タイタニックの映画ケーンのレビュー・感想・評価

タイタニック(1997年製作の映画)
3.8


船と氷山が出会う映画



189分(約3時間10分)も恋愛映画を見せられちゃたまったもんじゃない、と思ってたけど、これが結構面白い。

「恋愛映画特集」でトップ10が発表されて『カサブランカ』『(500)日のサマー』『タイタニック』『ローマの休日』等が並ぶ中、敬愛する評論家の1人の高橋ヨシキさんは、どれが好きかと聞かれて、「”そのトップ10の中で言うなら”『タイタニック』が良い」と、言ってた。なぜなら「大勢の人が死ぬし、それが見せ場になっていて見世物的に面白いから」と(その後、ヨシキさんは『ザ・フライ』、コッポラの『ドラキュラ』を紹介してた)。
で、実際観てみると本当にそうなんだよね。そこが1番お金掛かってるし、後半はほとんど沈没で人が落ちたり、溺れたり、潰されたり。
「船が沈む」というパニック映画要素に『或る夜の出来事』『ローマの休日』の様な格差間の恋愛を入れて厚みを出したという印象。
だから、恋愛とパニックの映画。

ただ、世間一般的には女性に人気があるイメージ(あくまでイメージ)があるんだけど、今作のディカプー演じるジャックは、どうみても正義じゃない。
船が直角になった辺り、ジャックは明らかに余裕あるのに落ちそうな人を助けてなかったり。
こんな男性が素敵なの?これが人気の恋愛映画なの?

そして、これは僕の単なる主観なんだけど、ビリー・ゼイン演じるギャルドン(ディカプーに彼女取られた人)の描かれ方が酷過ぎるw
彼は確かに酷い奴だけど、それがステレオタイプ過ぎる上に、最終的に、2人の関係に負けて利他的な行動を取るのかと思ってたら、最後まで最低な奴。ちょっとその描き方無いでしょ〜。彼に最後の最後に良い所を出してあげて欲しかった(映画内と映画外の視点が混ざってるw)。

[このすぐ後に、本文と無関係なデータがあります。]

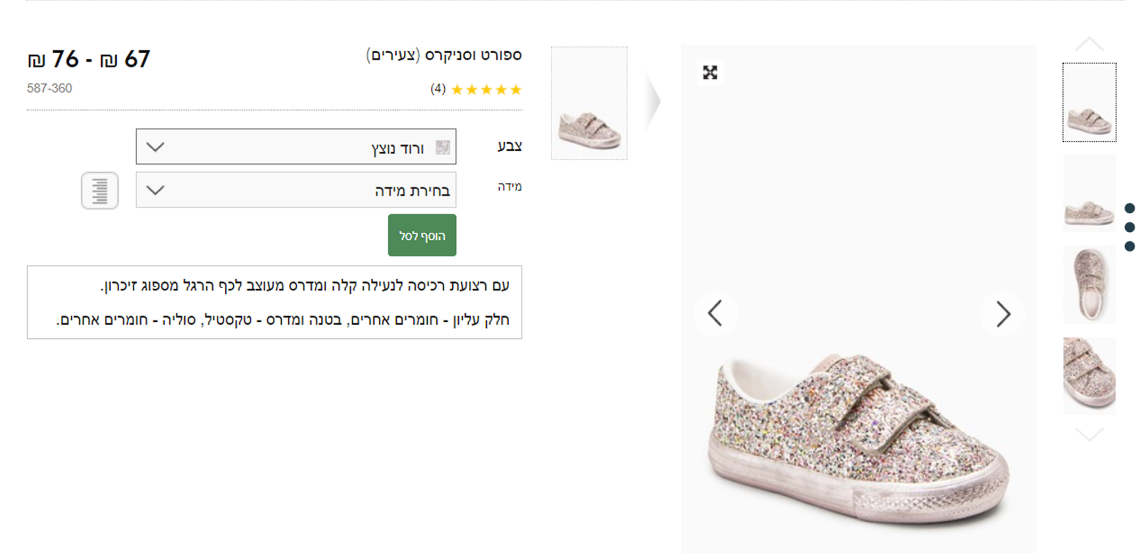
Task: Expand the product image to fullscreen
Action: point(710,72)
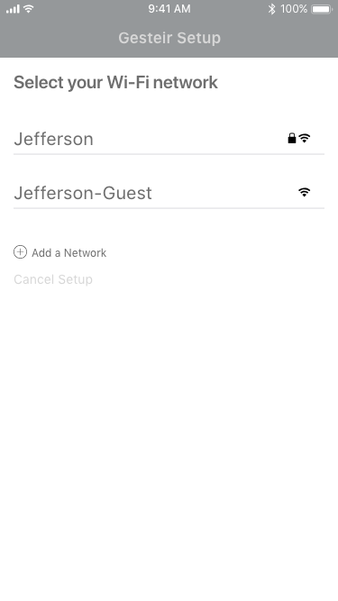338x601 pixels.
Task: Cancel Setup
Action: click(x=53, y=279)
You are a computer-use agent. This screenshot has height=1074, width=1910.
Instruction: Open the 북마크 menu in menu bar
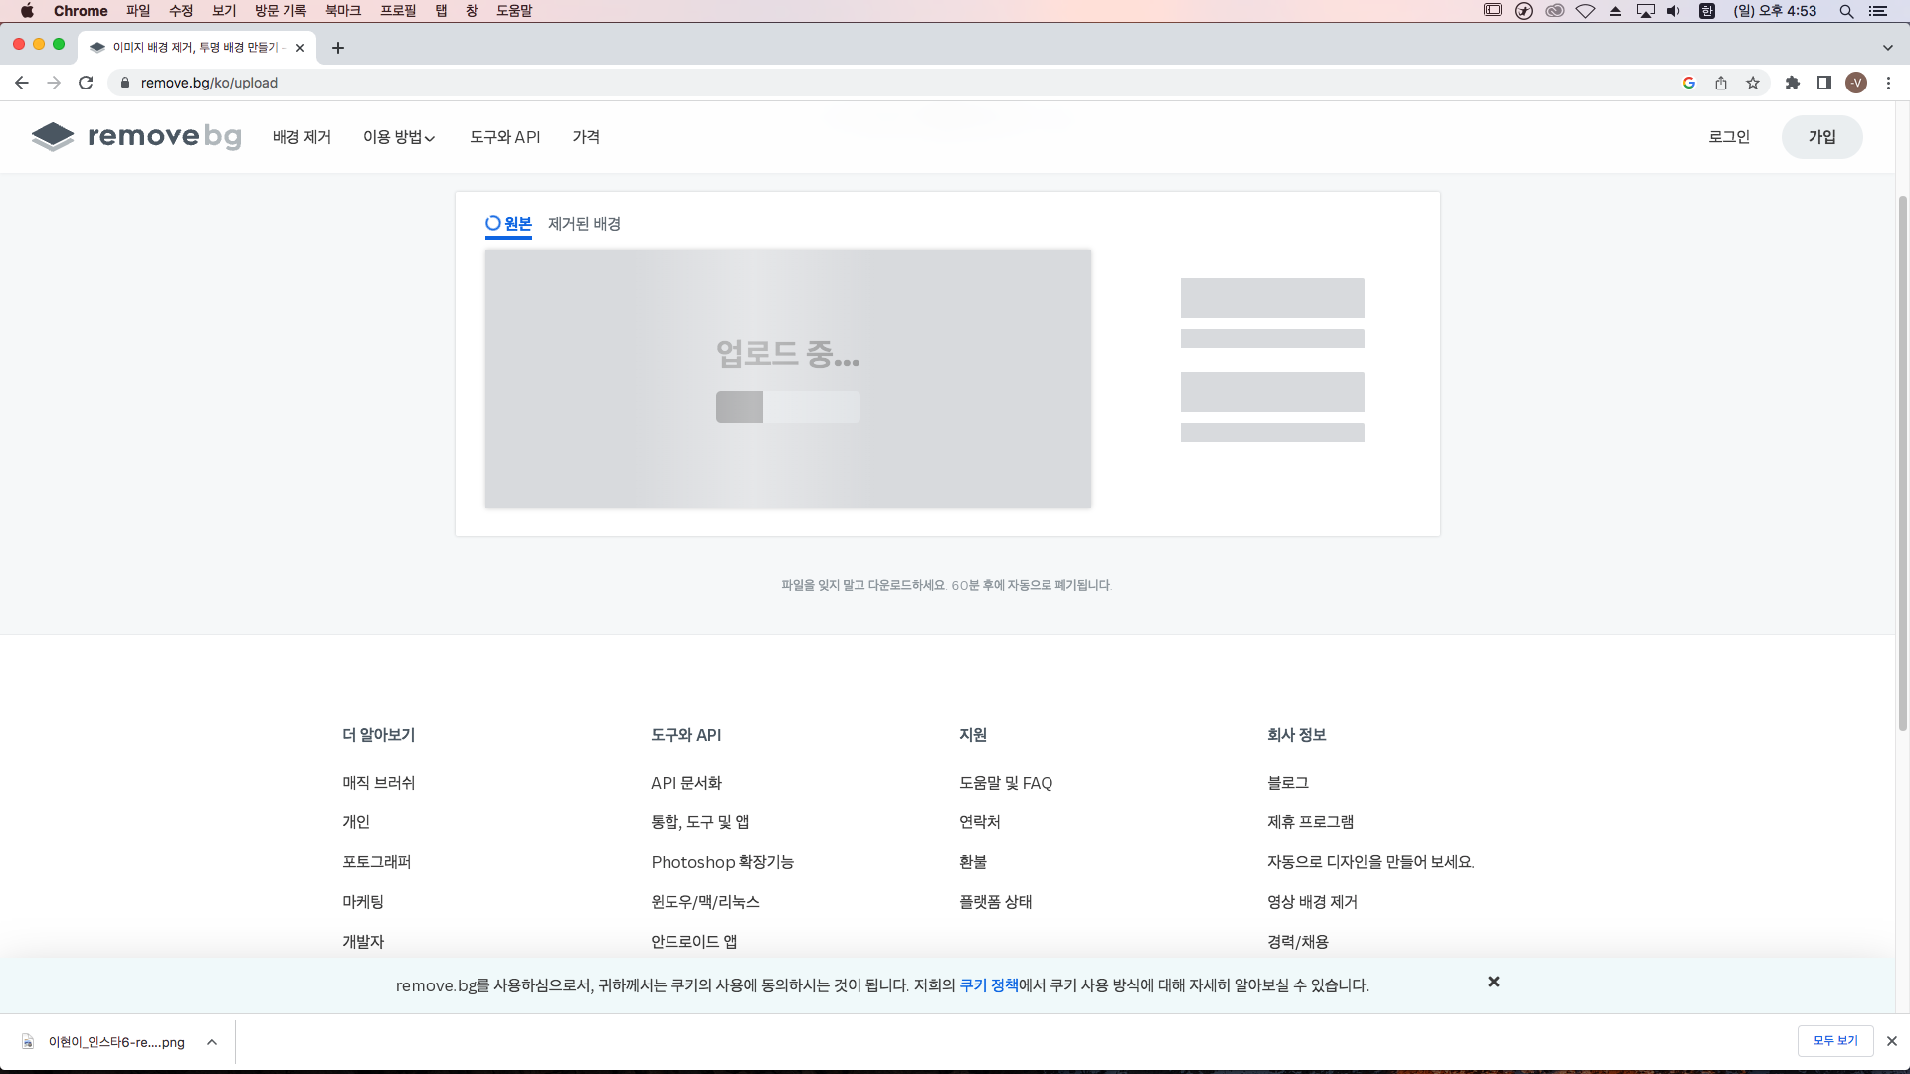342,11
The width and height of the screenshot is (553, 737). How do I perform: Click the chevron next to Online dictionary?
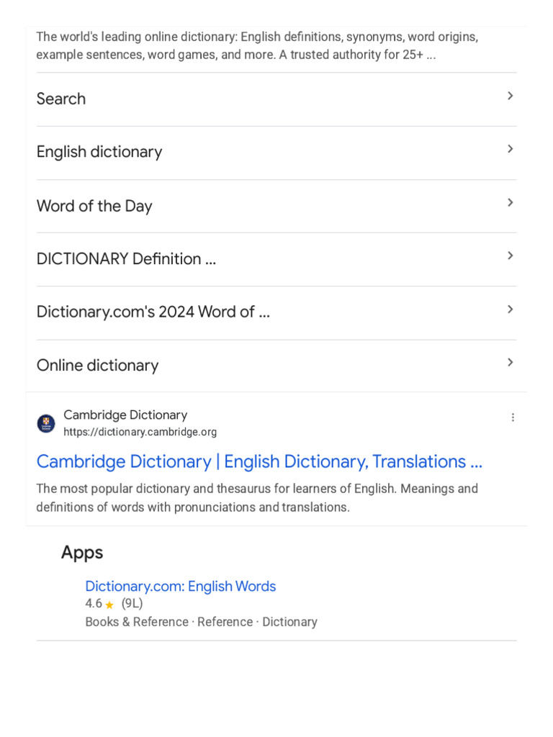point(511,363)
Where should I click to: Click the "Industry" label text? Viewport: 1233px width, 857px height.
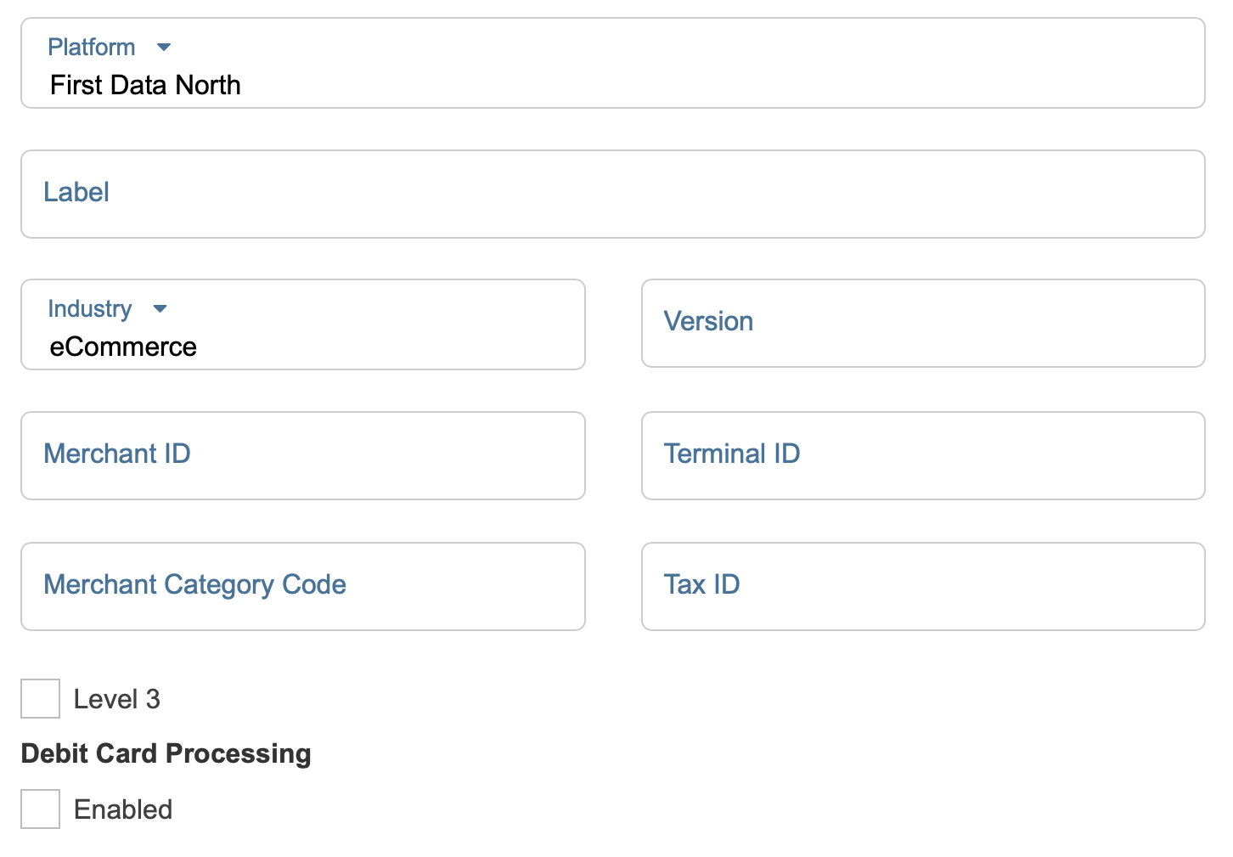[x=90, y=309]
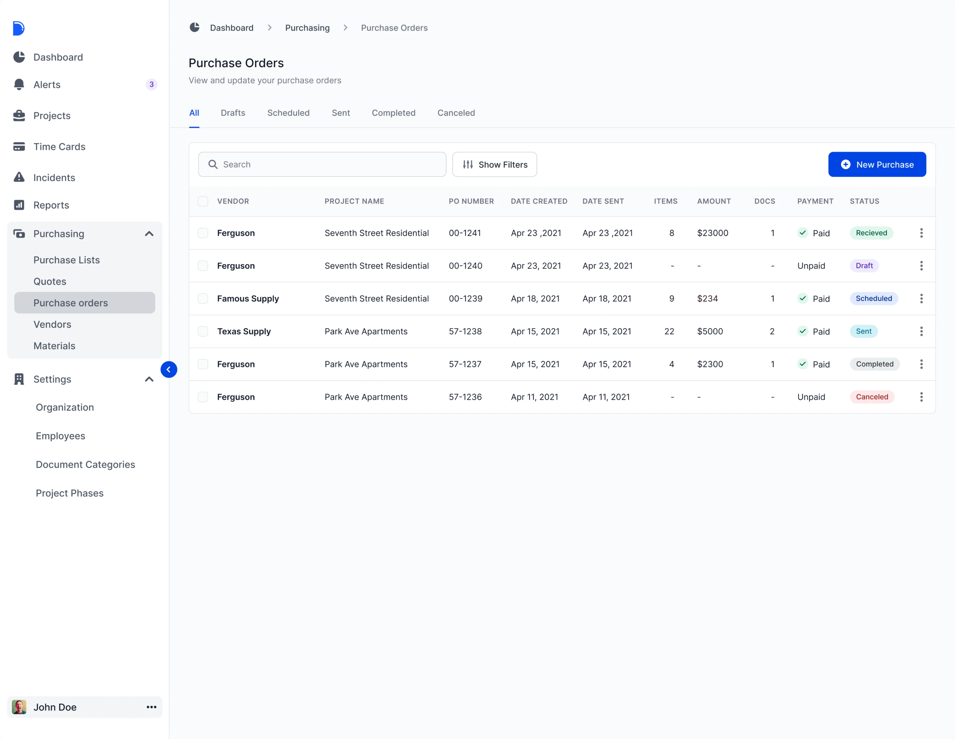Check the Famous Supply row checkbox

tap(203, 298)
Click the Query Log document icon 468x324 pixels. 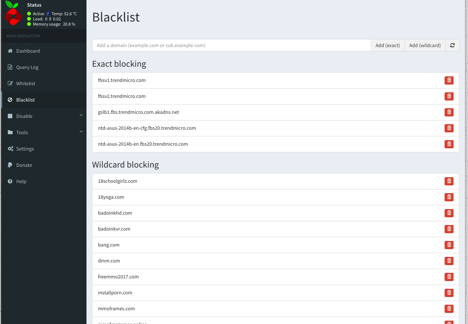11,67
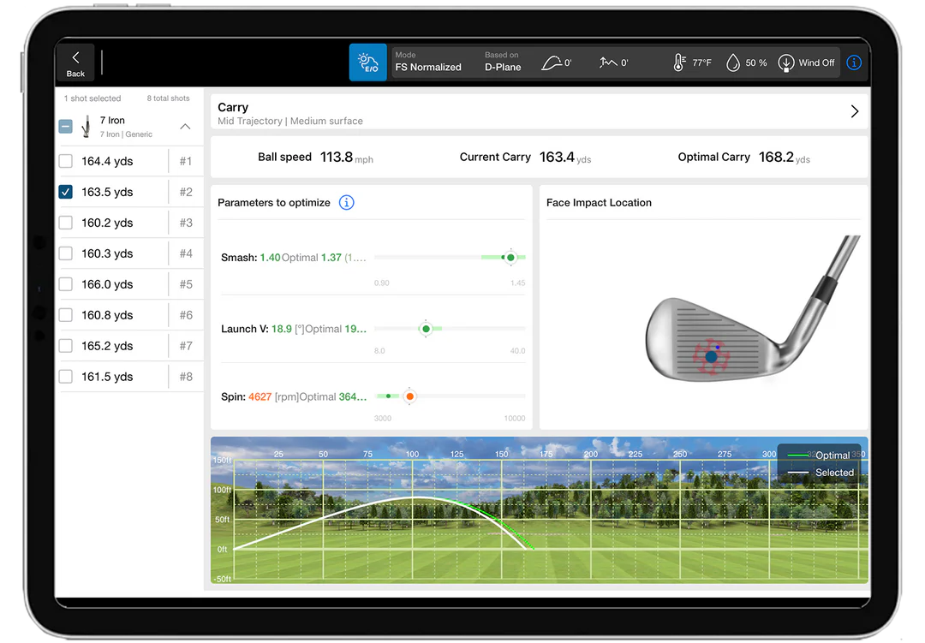
Task: Click the temperature thermometer icon
Action: 679,63
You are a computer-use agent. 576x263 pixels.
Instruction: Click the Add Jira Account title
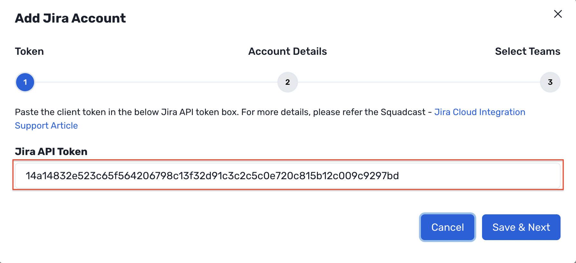(x=70, y=18)
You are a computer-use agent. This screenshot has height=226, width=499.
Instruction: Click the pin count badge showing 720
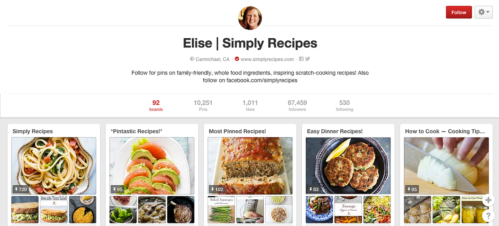tap(20, 189)
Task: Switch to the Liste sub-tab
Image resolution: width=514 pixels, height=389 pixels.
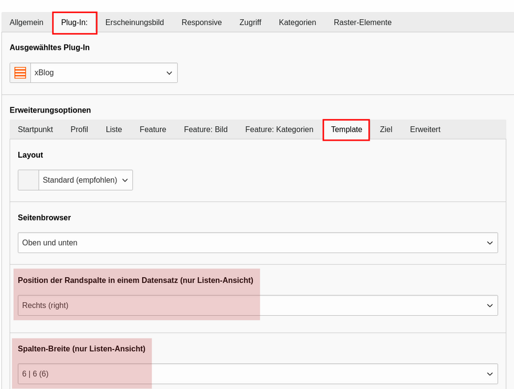Action: [x=114, y=130]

あとは、ケイト・ウィンスレット演じるローズが美女だったから、ジャックに目を付けられて助けてもらえた訳で、美女じゃなきゃ自殺してたし、結局の所、「側」の話だよな、と思う。
そもそもジャックが船に乗れたのも偶然(運)であって必然性が無い。

結局は選ばれた美男美女のどうでもいい希薄な恋愛映画。
沈没シーンは迫力あって「ギチギチギチッ」って軋む音もリアルで怖くて良かった。